Pisssssedofff · 25/07/2016 17:06

She doesn't eat at school, at all again that pisses me off tbh, the school caters for vegetarians, I e put money on her parent pay thing and I think that's led to the weight gain, her bodies gone into starvation mode

OP posts:
Pisssssedofff · 25/07/2016 17:06

I love it chickrock 😁

OP posts:
user7755 · 25/07/2016 17:07

Why do you think it's a fad or that she is being fussy?

If she wasn't veggie would you be cooking for her? I ask because if she has never had to cook for herself and you as a family tend to eat the same things all the time it's not surprising that she isn't branching out much or that she doesn't try different things.

So, you used to eat Chicken curry (just put quorn chunks in whatever sauce you normally use), spag Bol (use veggie mince), cottage pie (use veggie mince), roast dinner (get a nut roast / quorn roast or just have the veggies), pizza (get cheese and tomato) and salad (no change).

I don't get what is so hard about it, I also don't get what possessed you to put meat in a vegetarian's dinner - I'd go fucking ballistic if someone did that to me.

MadamDeathstare · 25/07/2016 17:08

This reply has been deleted

Message withdrawn at poster's request.

SpinachForever · 25/07/2016 17:08

The soy worries me too Madam, I'm sure I've read it's not good

Soy (as in tofu and tempeh) is perfectly safe to eat and very healthy too. Here is a quote from the abstract of a scientific study:

'As reviewed, the evidence indicates that, with the exception of those individuals allergic to soy protein, soyfoods can play a beneficial role in the diets of vegetarians. Concerns about adverse effects are not supported by the clinical or epidemiologic literature.

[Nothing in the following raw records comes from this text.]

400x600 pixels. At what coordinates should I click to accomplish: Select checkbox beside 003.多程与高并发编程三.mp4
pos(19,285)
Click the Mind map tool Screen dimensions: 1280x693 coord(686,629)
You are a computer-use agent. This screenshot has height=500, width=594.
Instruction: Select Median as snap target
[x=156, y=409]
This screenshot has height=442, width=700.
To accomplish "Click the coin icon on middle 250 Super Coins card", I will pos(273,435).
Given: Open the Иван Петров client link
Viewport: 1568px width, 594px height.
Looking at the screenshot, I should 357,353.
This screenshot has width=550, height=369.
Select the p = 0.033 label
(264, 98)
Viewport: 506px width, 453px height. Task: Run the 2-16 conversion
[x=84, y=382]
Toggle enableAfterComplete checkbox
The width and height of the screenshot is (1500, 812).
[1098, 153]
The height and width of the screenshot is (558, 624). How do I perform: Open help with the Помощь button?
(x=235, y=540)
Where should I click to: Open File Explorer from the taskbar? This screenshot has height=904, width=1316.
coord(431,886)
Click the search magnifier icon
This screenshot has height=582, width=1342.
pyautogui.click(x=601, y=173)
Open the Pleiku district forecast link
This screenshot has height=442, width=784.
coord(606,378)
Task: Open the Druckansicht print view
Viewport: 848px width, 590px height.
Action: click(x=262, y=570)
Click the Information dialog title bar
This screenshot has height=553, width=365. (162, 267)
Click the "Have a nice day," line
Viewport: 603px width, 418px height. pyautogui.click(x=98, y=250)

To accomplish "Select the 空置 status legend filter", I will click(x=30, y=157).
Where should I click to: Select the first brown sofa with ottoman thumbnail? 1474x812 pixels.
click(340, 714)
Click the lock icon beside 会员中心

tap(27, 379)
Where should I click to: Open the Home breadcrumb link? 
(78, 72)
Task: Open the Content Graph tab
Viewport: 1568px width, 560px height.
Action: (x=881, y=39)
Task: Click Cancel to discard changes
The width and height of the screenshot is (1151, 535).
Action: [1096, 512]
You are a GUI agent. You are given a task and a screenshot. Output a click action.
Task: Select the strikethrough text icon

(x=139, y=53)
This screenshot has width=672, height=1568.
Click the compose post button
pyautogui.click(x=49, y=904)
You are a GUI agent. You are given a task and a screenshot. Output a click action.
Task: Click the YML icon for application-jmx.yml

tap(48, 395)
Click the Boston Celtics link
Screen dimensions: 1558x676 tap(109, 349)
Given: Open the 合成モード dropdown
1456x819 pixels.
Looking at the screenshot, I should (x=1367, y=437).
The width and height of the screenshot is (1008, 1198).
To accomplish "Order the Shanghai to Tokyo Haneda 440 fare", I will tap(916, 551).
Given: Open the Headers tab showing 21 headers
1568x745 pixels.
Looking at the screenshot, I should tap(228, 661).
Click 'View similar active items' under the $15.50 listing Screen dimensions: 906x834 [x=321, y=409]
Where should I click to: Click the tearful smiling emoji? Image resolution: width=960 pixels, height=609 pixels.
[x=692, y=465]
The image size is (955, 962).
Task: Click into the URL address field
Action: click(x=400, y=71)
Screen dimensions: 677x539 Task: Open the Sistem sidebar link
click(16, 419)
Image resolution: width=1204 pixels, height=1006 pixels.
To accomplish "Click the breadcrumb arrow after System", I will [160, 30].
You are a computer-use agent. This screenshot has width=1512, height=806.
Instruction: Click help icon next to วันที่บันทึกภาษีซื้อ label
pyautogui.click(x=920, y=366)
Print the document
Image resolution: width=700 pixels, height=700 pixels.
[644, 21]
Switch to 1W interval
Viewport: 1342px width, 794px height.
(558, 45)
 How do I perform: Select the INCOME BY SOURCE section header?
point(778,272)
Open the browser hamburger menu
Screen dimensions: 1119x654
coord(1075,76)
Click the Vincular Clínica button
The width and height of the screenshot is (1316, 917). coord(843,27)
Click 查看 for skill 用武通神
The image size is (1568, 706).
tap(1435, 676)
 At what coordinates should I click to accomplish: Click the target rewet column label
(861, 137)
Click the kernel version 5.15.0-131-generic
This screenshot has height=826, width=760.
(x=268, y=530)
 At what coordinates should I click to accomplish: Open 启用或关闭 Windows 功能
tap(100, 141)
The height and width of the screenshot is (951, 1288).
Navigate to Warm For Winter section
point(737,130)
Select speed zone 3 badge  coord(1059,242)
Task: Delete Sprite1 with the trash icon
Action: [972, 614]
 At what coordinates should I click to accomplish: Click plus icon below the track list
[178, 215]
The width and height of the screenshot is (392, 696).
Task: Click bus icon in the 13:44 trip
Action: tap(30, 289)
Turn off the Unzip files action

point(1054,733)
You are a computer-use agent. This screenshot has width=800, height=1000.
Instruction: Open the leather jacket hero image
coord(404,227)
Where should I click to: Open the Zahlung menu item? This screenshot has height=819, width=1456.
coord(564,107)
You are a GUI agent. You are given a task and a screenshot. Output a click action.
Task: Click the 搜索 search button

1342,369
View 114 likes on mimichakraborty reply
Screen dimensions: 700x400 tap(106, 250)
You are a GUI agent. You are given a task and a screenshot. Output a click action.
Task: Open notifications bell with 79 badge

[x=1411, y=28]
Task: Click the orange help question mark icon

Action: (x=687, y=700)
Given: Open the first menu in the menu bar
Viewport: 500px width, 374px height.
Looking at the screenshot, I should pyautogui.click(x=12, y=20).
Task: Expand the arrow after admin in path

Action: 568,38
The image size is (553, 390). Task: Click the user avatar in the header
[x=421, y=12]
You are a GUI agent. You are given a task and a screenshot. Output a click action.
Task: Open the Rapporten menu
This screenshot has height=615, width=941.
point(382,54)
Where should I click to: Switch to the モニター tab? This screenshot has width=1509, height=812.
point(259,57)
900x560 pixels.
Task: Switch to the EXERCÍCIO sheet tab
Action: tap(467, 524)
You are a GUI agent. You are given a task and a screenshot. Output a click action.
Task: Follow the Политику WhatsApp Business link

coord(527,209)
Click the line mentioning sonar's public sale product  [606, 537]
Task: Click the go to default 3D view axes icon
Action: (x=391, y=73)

Based on the soy intake associated with health benefits in the epidemiologic studies and the benefits noted in clinical trials, optimal adult soy intake would appear to be between two and four servings per day.'
www.ncbi.nlm.nih.gov/pmc/articles/PMC3257705/

Pisssssedofff · 25/07/2016 17:09

She fucking eaten for weeks that's why user !!!

OP posts:
Pisssssedofff · 25/07/2016 17:09

Hadn't obviously

OP posts:
MadamDeathstare · 25/07/2016 17:10

This reply has been deleted

Message withdrawn at poster's request.